Doubly-clamped pre-stressed silicon nitride string resonators excel as high Q nanomechanical systems enabling room temperature quality factors of several 100,000 in the 10 MHz eigenfrequency range. Dielectric transduction ideally complements the silicon nitride strings, providing an all-electrical control scheme while retaining the large mechanical quality factor [1,2]. It is mediated by an inhomogeneous electric field created between adjacent electrodes. The resulting gradient field provides an integrated platform for actuation, displacement detection, frequency tuning as well as strong mode.

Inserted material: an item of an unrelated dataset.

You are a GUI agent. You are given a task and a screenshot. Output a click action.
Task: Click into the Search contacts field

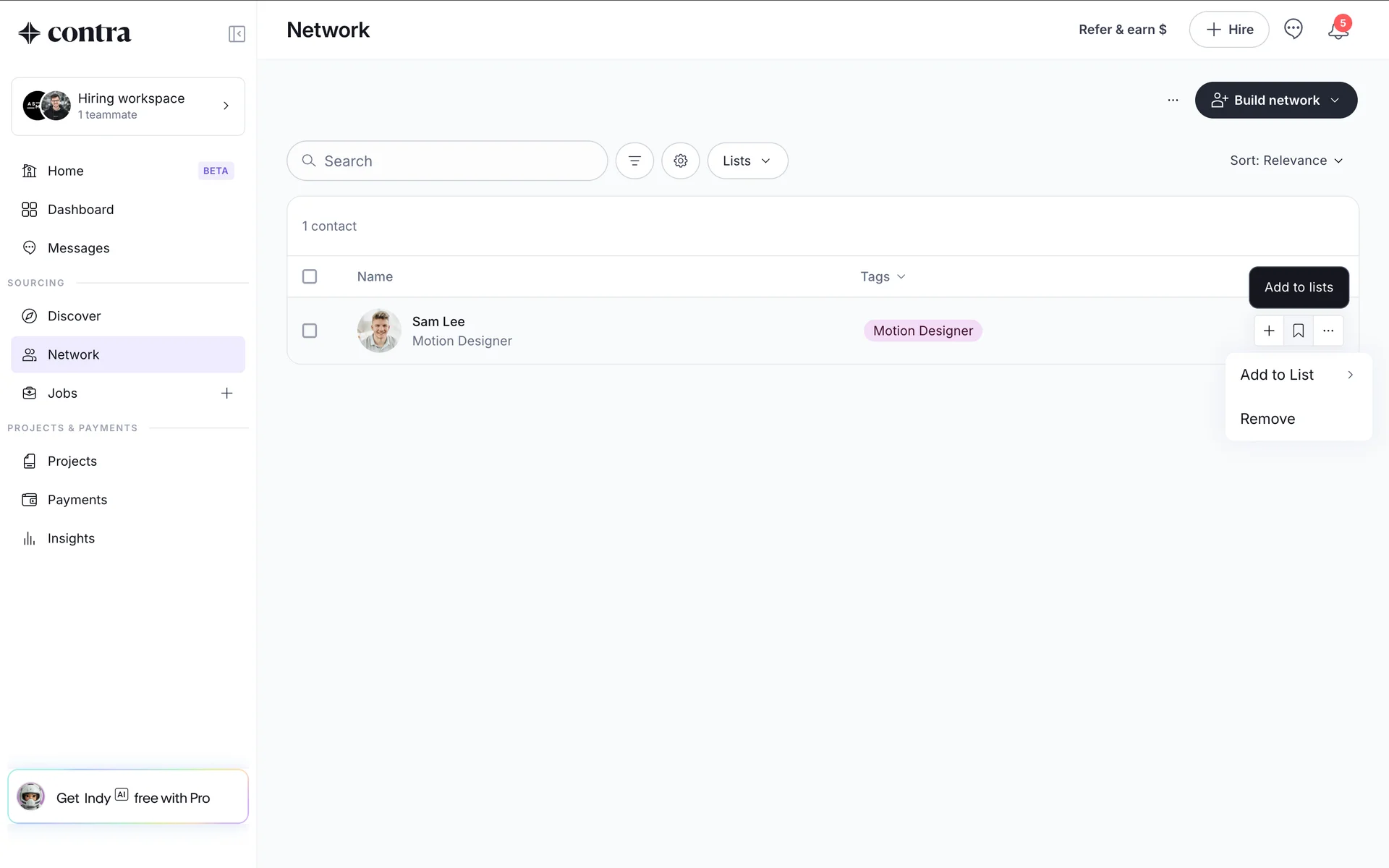(x=456, y=161)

Dielectrically controlled silicon nitride strings are an ideal testbed to explore a variety of dynamical phenomena ranging from multimode coupling to coherent control. Here I will focus on the nonlinear dynamics of a strongly driven string [3,4]. While the response of the string is described by the cubic nonlinearity of the well-established Duffing model, the power spectrum reveals a series of interesting satellite peaks. I will show how they reflect the dynamics of the driven string in the presence of thermal noise, enabling insights into the squeezing of thermal fluctuations as well as nonlinear switching phenomena.
[1] Q. P. Unterreithmeier et al., Nature 458, 1001 (2009).
[2] J. Rieger et al., Appl. Phys. Lett. 101, 103110 (2012).
[3] M. Seitner et al., Phys. Rev. Lett. 118, 254301 (2017).